▶ **ENTRIES PROVIDED**:
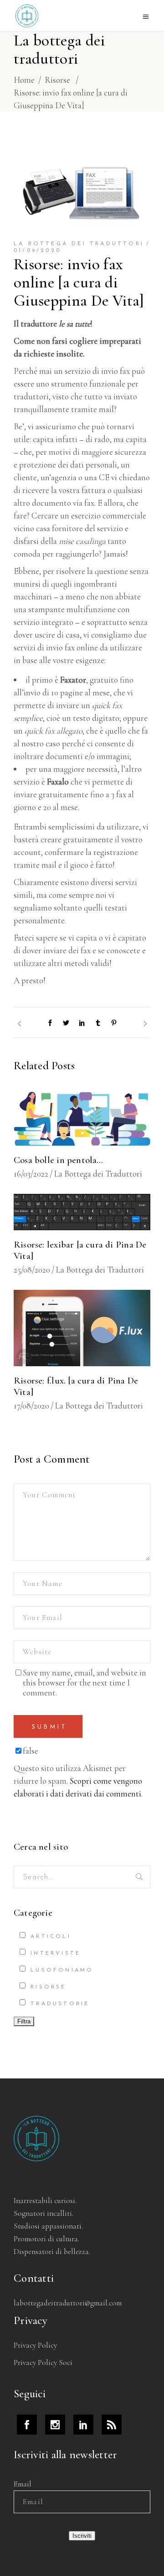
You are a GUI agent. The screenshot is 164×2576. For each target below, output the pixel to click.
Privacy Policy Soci (43, 2362)
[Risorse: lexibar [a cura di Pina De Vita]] (82, 1212)
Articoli (49, 1936)
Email (22, 2484)
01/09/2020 (37, 250)
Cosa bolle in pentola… (58, 1160)
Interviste (54, 1953)
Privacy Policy (35, 2345)
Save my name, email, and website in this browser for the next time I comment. (84, 1683)
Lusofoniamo (60, 1970)
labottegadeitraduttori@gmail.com (68, 2303)
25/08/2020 (32, 1269)
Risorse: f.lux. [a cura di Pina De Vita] (76, 1386)
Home (24, 80)
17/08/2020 (31, 1405)
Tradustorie (58, 2004)
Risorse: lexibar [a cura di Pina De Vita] (80, 1250)
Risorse (57, 80)
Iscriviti (82, 2535)
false (30, 1751)
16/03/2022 (31, 1173)
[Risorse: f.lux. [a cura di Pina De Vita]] (82, 1328)
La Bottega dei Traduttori (79, 244)
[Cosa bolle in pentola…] (82, 1118)
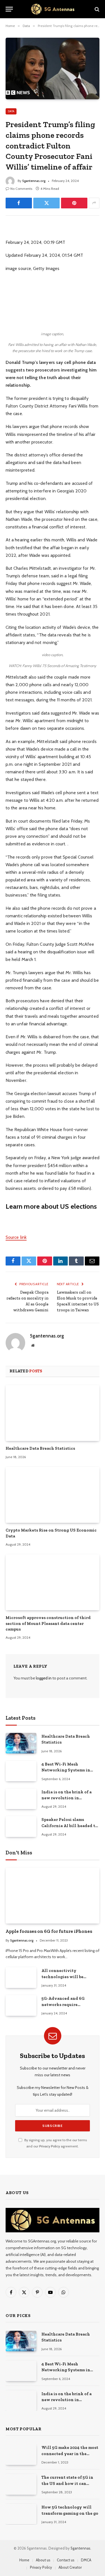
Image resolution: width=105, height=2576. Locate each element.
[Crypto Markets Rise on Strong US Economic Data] (52, 1495)
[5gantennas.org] (52, 9)
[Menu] (9, 9)
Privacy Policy (49, 2146)
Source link (16, 1237)
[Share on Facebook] (19, 203)
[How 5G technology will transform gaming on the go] (21, 2514)
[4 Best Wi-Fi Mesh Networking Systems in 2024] (21, 1771)
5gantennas (80, 2548)
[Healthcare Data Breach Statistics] (52, 1413)
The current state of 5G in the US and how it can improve (67, 2483)
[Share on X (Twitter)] (46, 203)
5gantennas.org (33, 181)
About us (43, 2560)
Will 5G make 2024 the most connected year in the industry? (69, 2453)
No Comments (21, 188)
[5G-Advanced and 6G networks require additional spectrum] (21, 2005)
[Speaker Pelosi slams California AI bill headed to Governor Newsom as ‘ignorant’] (21, 1826)
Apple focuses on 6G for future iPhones (49, 1931)
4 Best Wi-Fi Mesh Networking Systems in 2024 (65, 1770)
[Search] (96, 9)
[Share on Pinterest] (74, 203)
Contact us (65, 2560)
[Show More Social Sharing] (94, 203)
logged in (44, 1678)
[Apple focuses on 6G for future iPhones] (52, 1896)
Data (11, 111)
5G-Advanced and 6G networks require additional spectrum (63, 2004)
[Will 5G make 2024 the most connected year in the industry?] (21, 2454)
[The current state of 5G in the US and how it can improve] (21, 2484)
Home (24, 2560)
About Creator (70, 2567)
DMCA (86, 2560)
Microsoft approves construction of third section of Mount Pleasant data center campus (48, 1623)
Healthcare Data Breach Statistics (40, 1448)
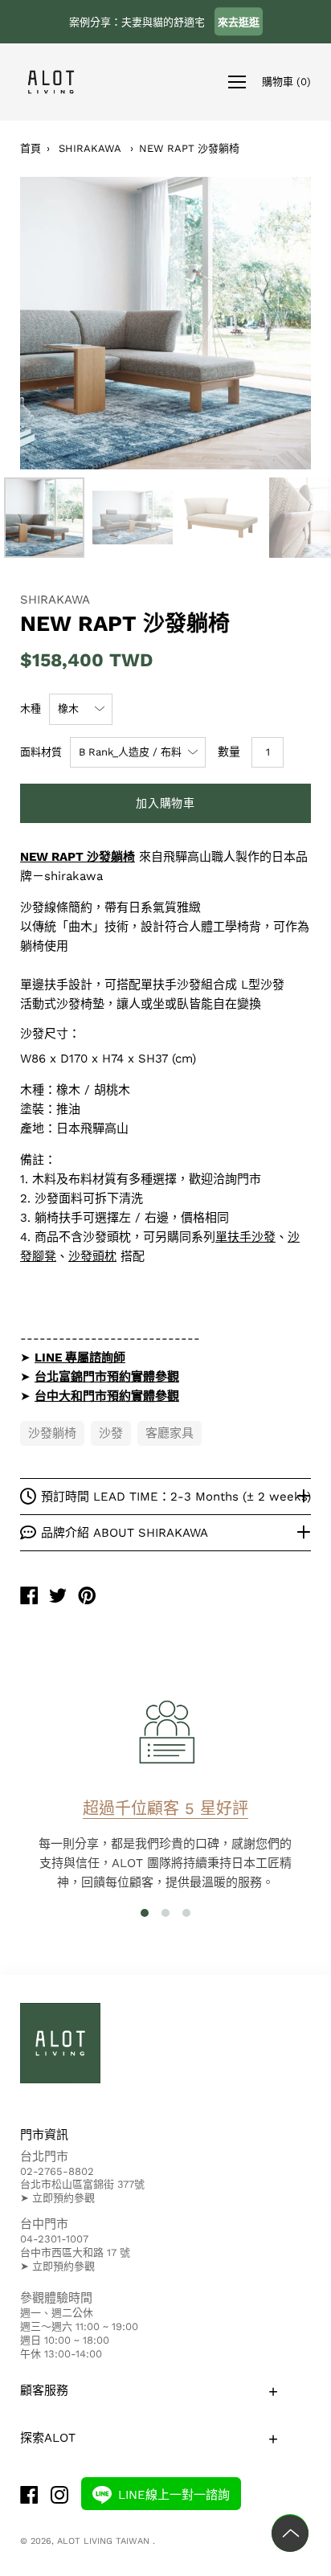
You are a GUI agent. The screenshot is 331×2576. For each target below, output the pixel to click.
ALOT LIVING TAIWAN (105, 2541)
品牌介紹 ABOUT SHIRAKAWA (124, 1533)
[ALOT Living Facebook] (29, 2497)
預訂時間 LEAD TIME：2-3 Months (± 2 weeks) (176, 1496)
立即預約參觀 (63, 2198)
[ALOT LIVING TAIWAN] (29, 1597)
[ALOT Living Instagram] (59, 2497)
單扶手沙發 (245, 1237)
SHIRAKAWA (90, 148)
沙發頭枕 (92, 1256)
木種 (30, 708)
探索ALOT (48, 2438)
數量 (229, 751)
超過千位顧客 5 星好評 (165, 1808)
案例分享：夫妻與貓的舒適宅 (164, 22)
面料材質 (41, 752)
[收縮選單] (237, 82)
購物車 (286, 81)
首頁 (30, 148)
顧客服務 (44, 2390)
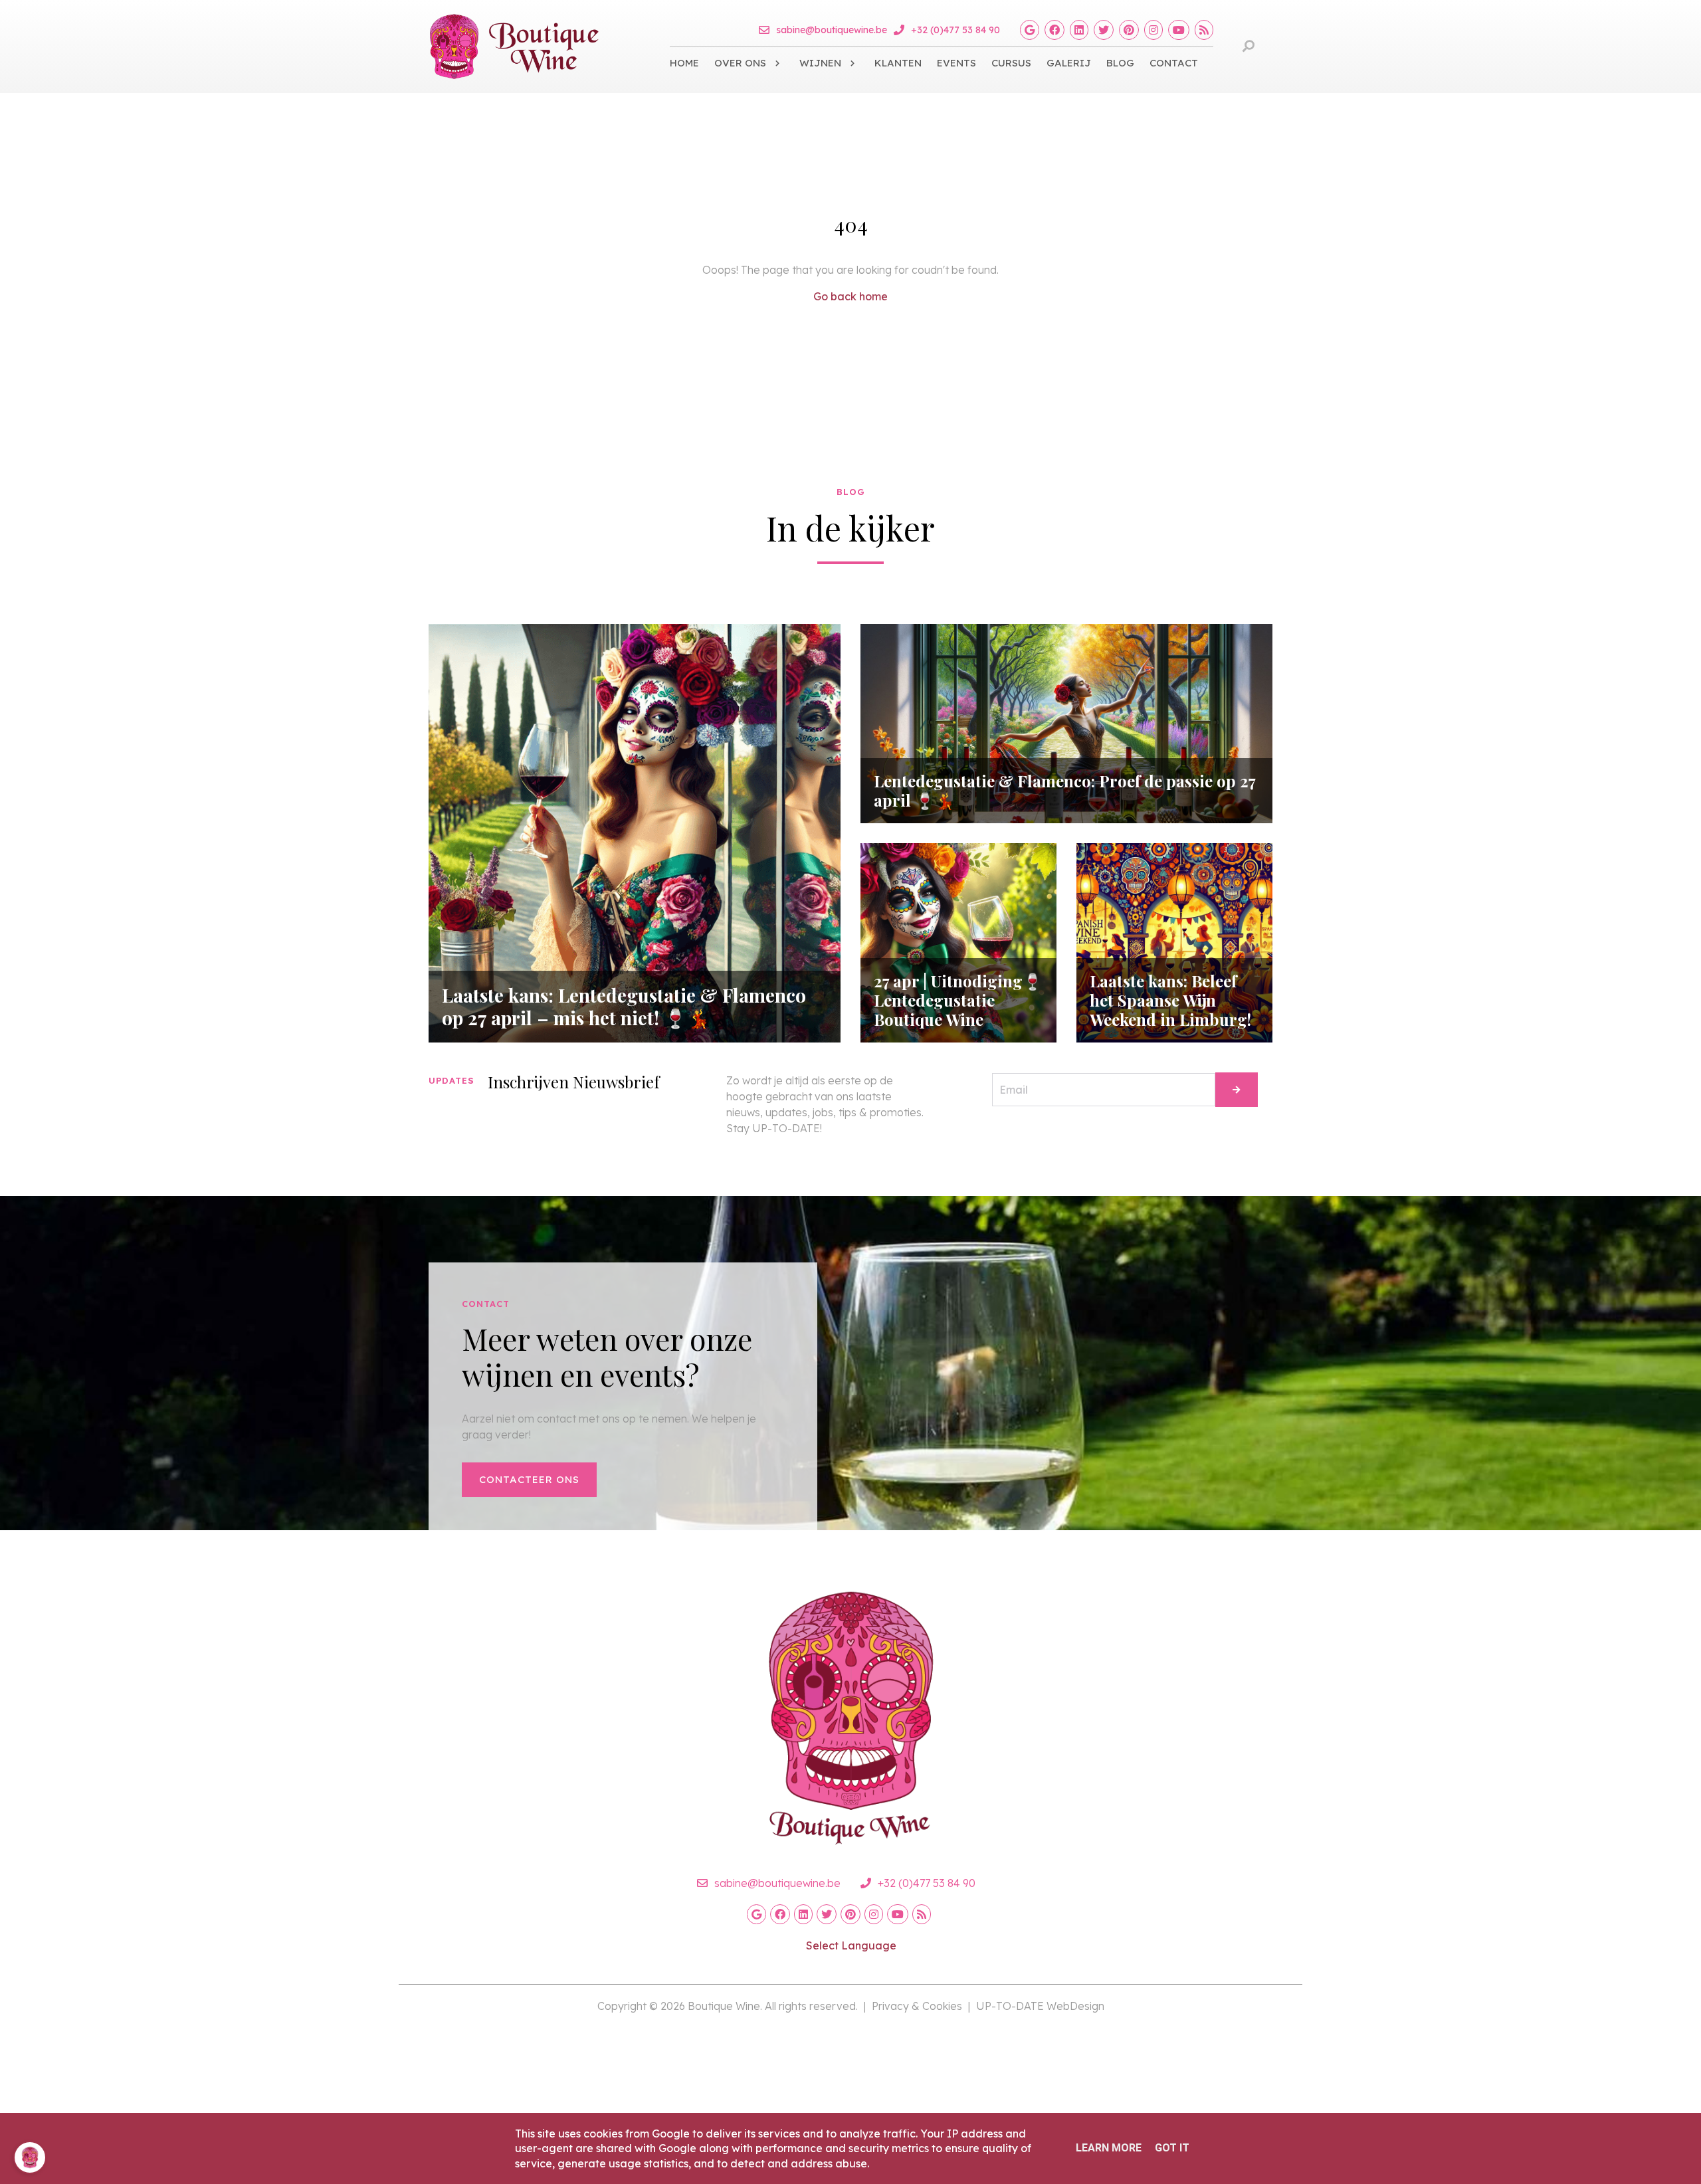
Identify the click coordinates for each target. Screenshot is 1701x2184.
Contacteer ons (529, 1479)
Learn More (1109, 2147)
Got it (1172, 2147)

▶ **EXERCISE BRIEF**: Retype exactly, please, each line from the line that contains "Identify the click" through the last line of the entries above, with nothing added.

▶ **ANSWER BOX**:
Identify the click coordinates for each target. Screenshot is 1701x2184.
Contacteer ons (529, 1479)
Learn More (1109, 2147)
Got it (1172, 2147)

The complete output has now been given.